Source data: Begin
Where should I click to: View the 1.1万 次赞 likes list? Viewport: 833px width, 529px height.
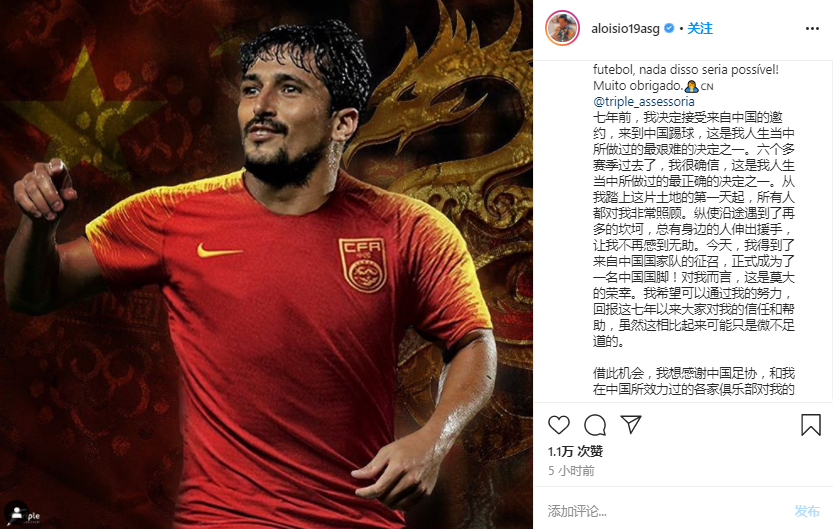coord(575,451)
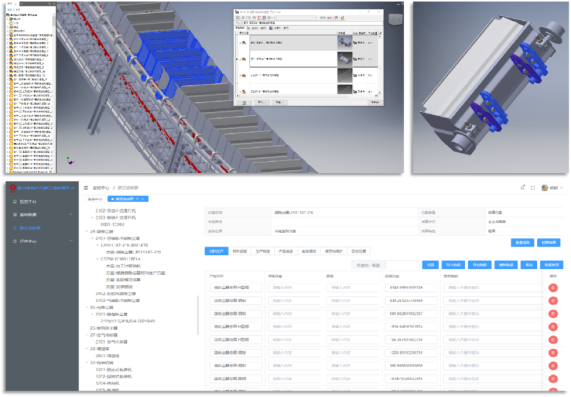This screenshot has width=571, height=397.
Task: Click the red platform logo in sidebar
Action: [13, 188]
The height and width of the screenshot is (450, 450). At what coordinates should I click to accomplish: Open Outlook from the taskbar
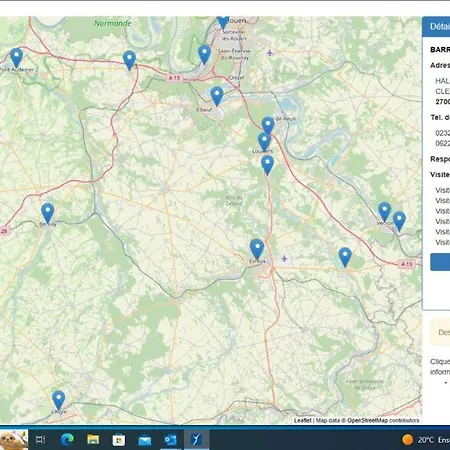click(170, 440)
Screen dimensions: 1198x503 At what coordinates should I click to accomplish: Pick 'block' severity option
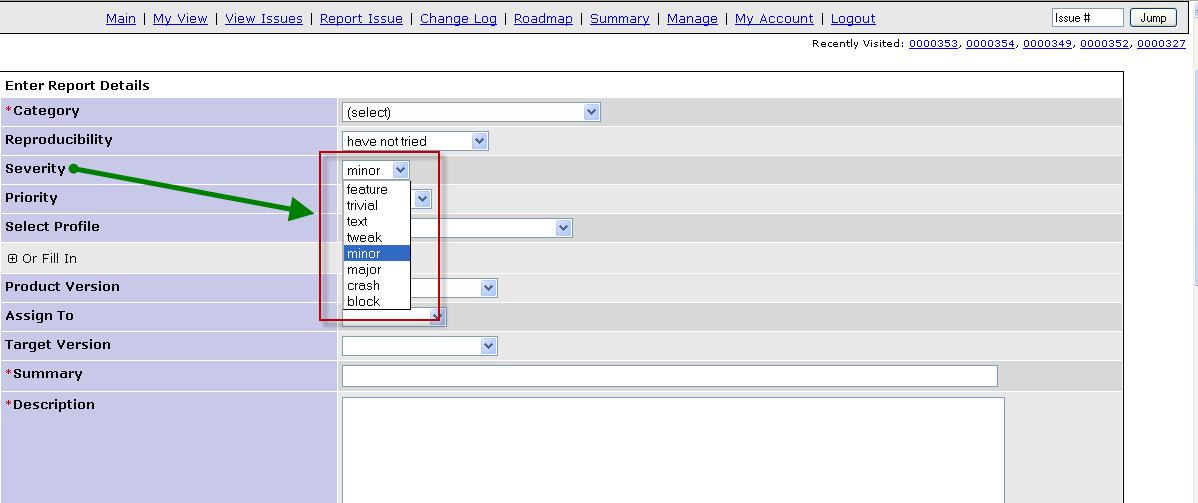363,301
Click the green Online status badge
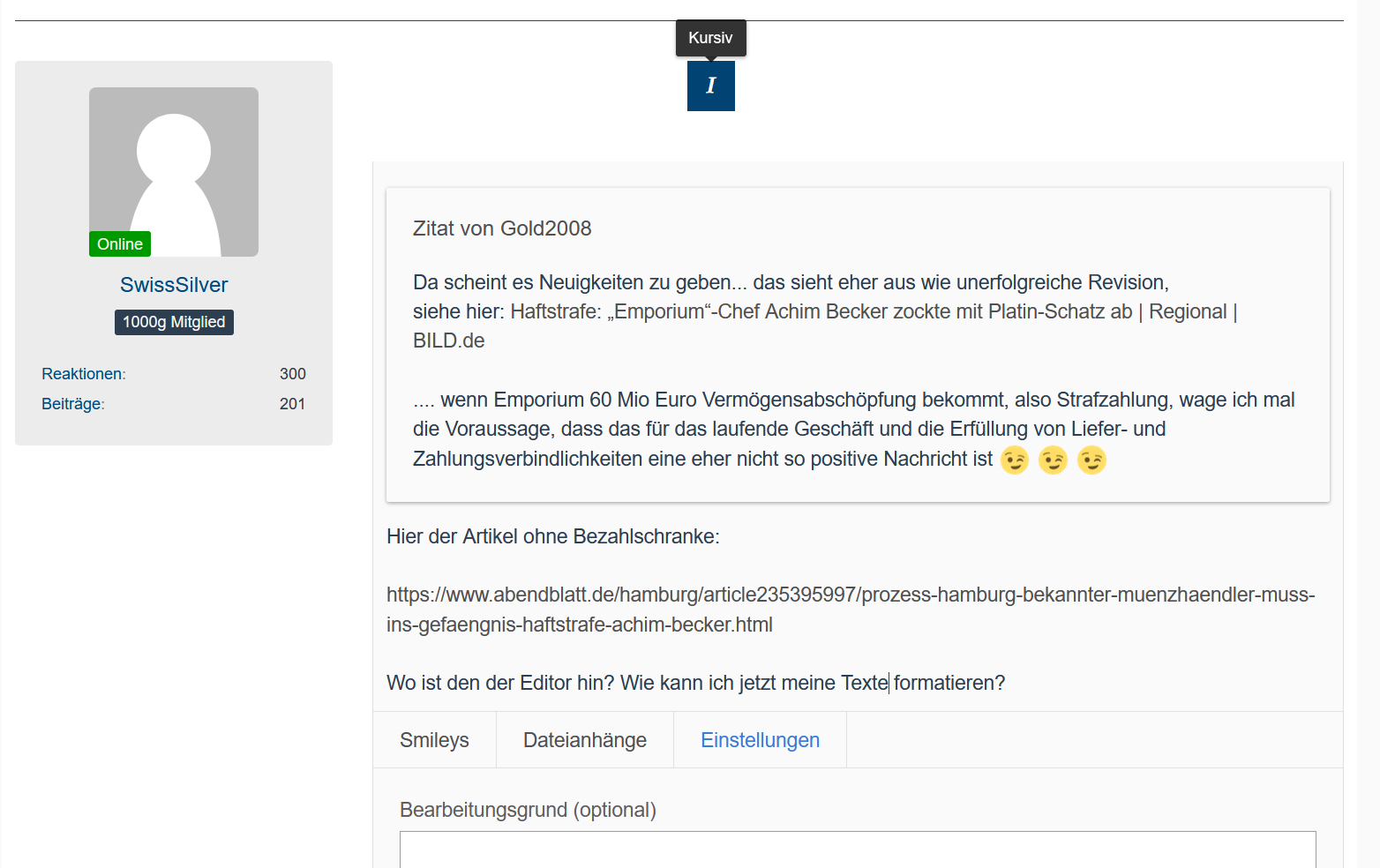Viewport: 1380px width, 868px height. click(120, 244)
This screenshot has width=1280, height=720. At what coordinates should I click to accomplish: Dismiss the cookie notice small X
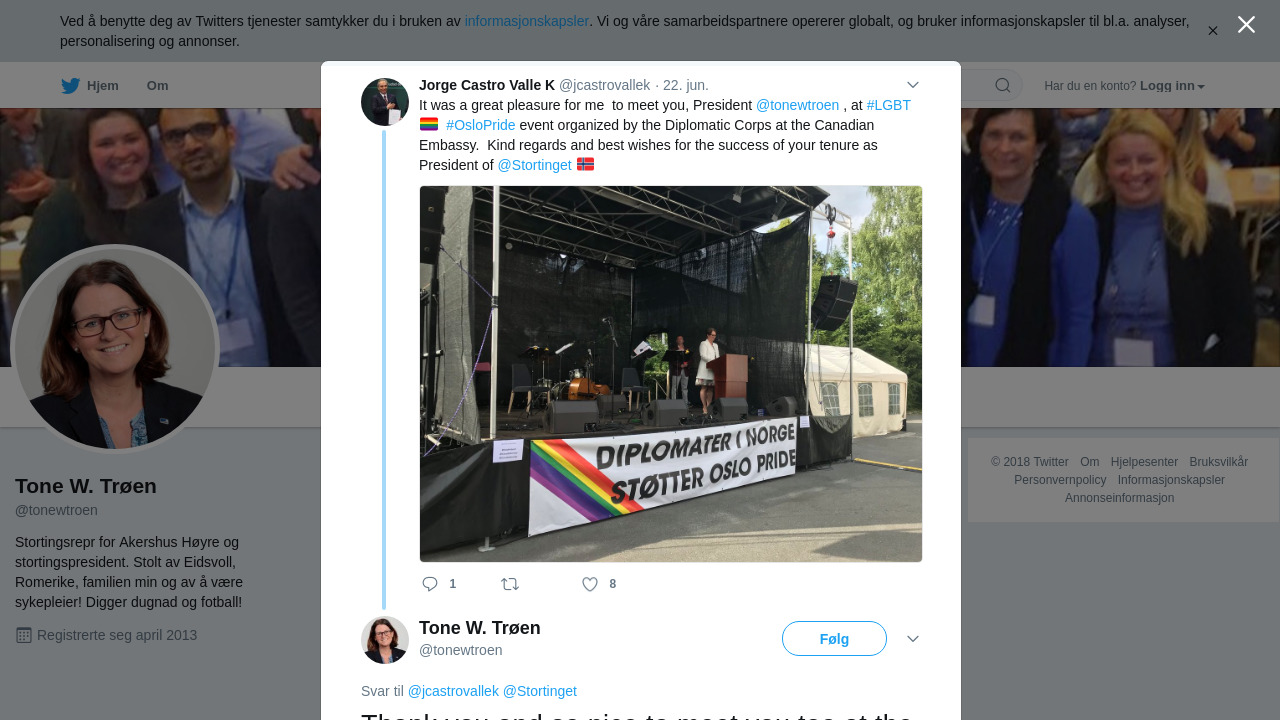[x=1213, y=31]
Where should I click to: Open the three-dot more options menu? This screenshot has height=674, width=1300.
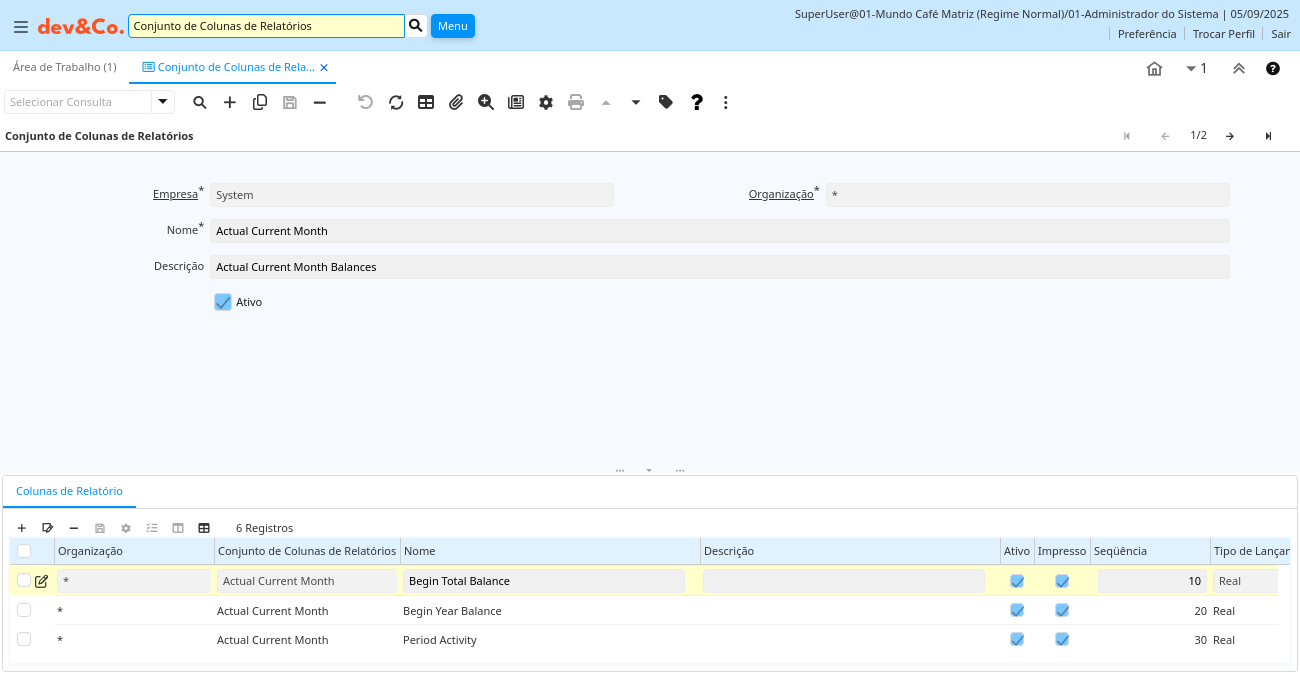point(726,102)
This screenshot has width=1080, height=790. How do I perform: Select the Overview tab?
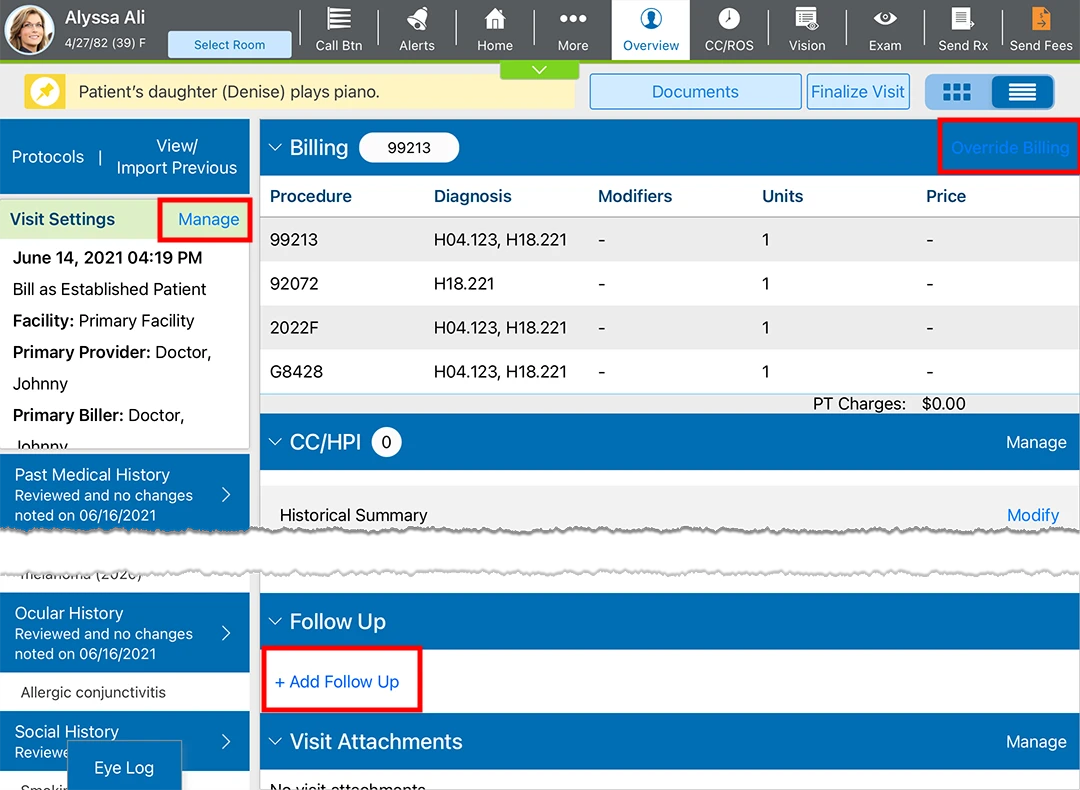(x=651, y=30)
Source data: End
# [Exercise details]
What is needed is every record above, returned exactly, with the pictures omitted.

# [Exercise result]
Where should I click to: View the 1.1万 次赞 likes list? Viewport: 833px width, 529px height.
coord(575,451)
This screenshot has width=571, height=397.
Task: Click the red platform logo in sidebar
Action: [13, 188]
The height and width of the screenshot is (450, 450). At what coordinates should I click to accomplish: Open Outlook from the taskbar
click(170, 440)
Screen dimensions: 1198x503 At what coordinates should I click to accomplish: Pick 'block' severity option
363,301
Click the green Online status badge
Viewport: 1380px width, 868px height. click(120, 244)
This screenshot has width=1280, height=720. At what coordinates should I click to accomplish: Dismiss the cookie notice small X
[x=1213, y=31]
Where should I click to: Open the three-dot more options menu? This screenshot has height=674, width=1300.
point(726,102)
This screenshot has width=1080, height=790. How do I perform: Select the Overview tab?
(x=651, y=30)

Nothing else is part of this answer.